Book Review: Marian Shrines of France
The Marian Shrines of France covers the four major 19th century Marian shrines in France, Rue du Bac (1830), La Salette (1846), Lourdes (1858), and Pontmain (1871), and is relevant today, even in the 21st century, because many of the problems then afflicting humanity have only grown worse, and a genuine Marian devotion would seem to be the best safeguard for the Church as a whole in these troubled times.
It begins by putting the apparitions in their historical context, that is post-revolutionary France, and looks back at the rich Catholic history of this, the “eldest daughter of the Church.” The situation at the beginning of the 19th century was not good, as anti-Christian forces, and particularly materialism, began to grow in strength, but along with great saints such as St John Vianney, and, at the beginning of the 20th century, St Thérèse, these four Marian apparitions, and particularly Lourdes, played a great part in keeping France Catholic.
A series of short chapters then follow, which deal with differing aspects of the apparitions, but with the theme of the importance of Mary’s role, before the four sections on the apparitions begin.
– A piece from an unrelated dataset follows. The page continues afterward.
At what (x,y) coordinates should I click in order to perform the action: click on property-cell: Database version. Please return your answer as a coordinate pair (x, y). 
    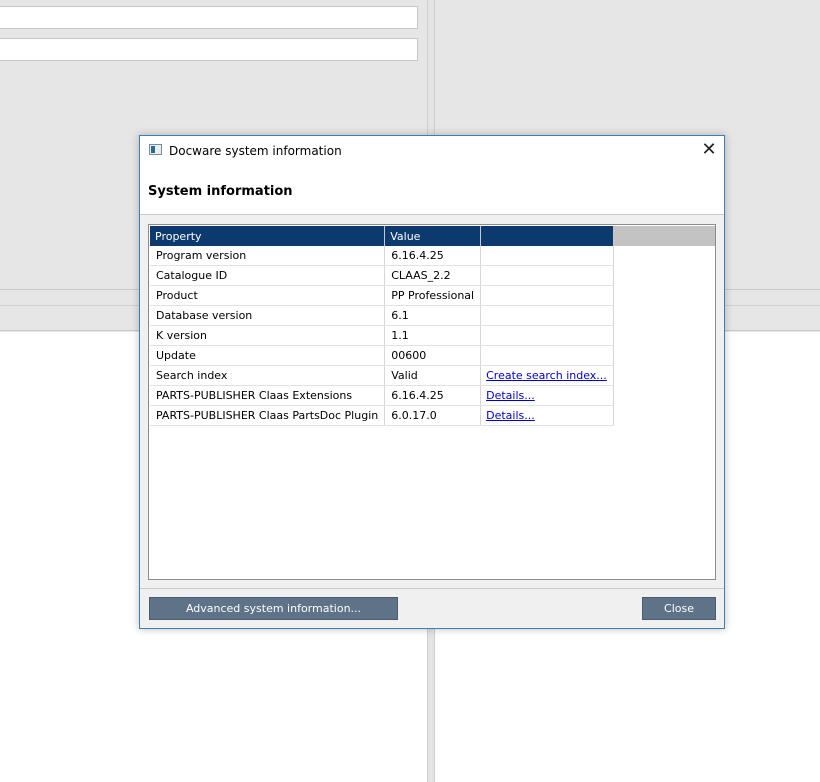
    Looking at the image, I should click on (268, 316).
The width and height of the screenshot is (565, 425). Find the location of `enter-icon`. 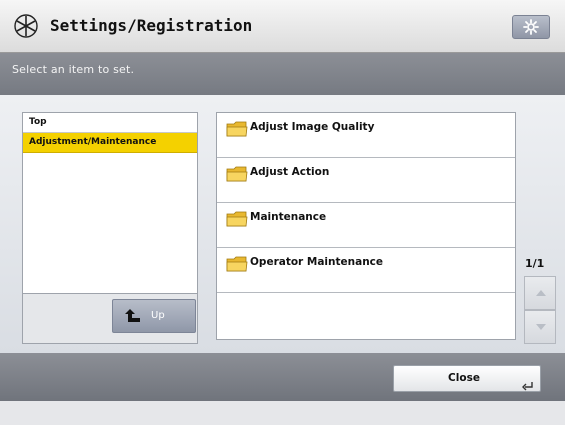

enter-icon is located at coordinates (528, 386).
The first of these concerns the apparitions at Rue du Bac to Catherine Labouré in 1830, and these can really be said to have begun the modern Marian era. The events are recounted and then their meaning is explained, and particularly that of the role of the Miraculous Medal in the conversion and cure of many persons. The symbolism of the medal is also explored and the way in which it pointed to both Mary’s Immaculate Conception and her mediating role.
Their is also a practical and spiritual emphasis in the recounting of the conversion of the Jewish banker Alphonse Ratisbonne, and of St Maximilian Kolbe’s use of the medal to convert souls.
The story of La Salette is one of the basic Christian precepts being reintroduced into an area of south eastern France which had almost forgotten it was Catholic. Things had reached such a low ebb that blasphemy and Sabbath breaking were widespread. Yet within a few years of the apparition of Mary in 1846, a marvellous change had come over the whole region. Further short chapters explore a variety of aspects of the apparitions and their subsequent history and are very satisfying.
However, it was Lourdes that would hold the primary place in French Marian apparitions, particularly after the discovery of the miraculous spring which very quickly became world-famous for the wonderful cures God worked through it. Again there is a good account of the basic story, plus further sections on lesser known aspects, including theological reflections and some astonishing accounts of healings. Bernadette’s later life and chapters on the Immaculate Conception and the Eucharist, amongst others, round off the section on Lourdes.
The last part of the book deals with the little known apparition at Pontmain, which took place at the height of the Franco-Prussian war. This somewhat resembles Knock in that Our Lady only appeared for a few hours in the nighttime sky, and said nothing, although some words of consolation did appear at her feet on a white band. The result was that the area was saved from the devastation of the approaching Prussian army.
In sum, this is an excellent little book, which not only recounts the basics of each apparition but also puts them in their historical context. It also approaches them from a number of angles both spiritual and theological and in short is highly recommended. It is very well illustrated and thus an excellent introduction to the 19th century French Marian apparitions.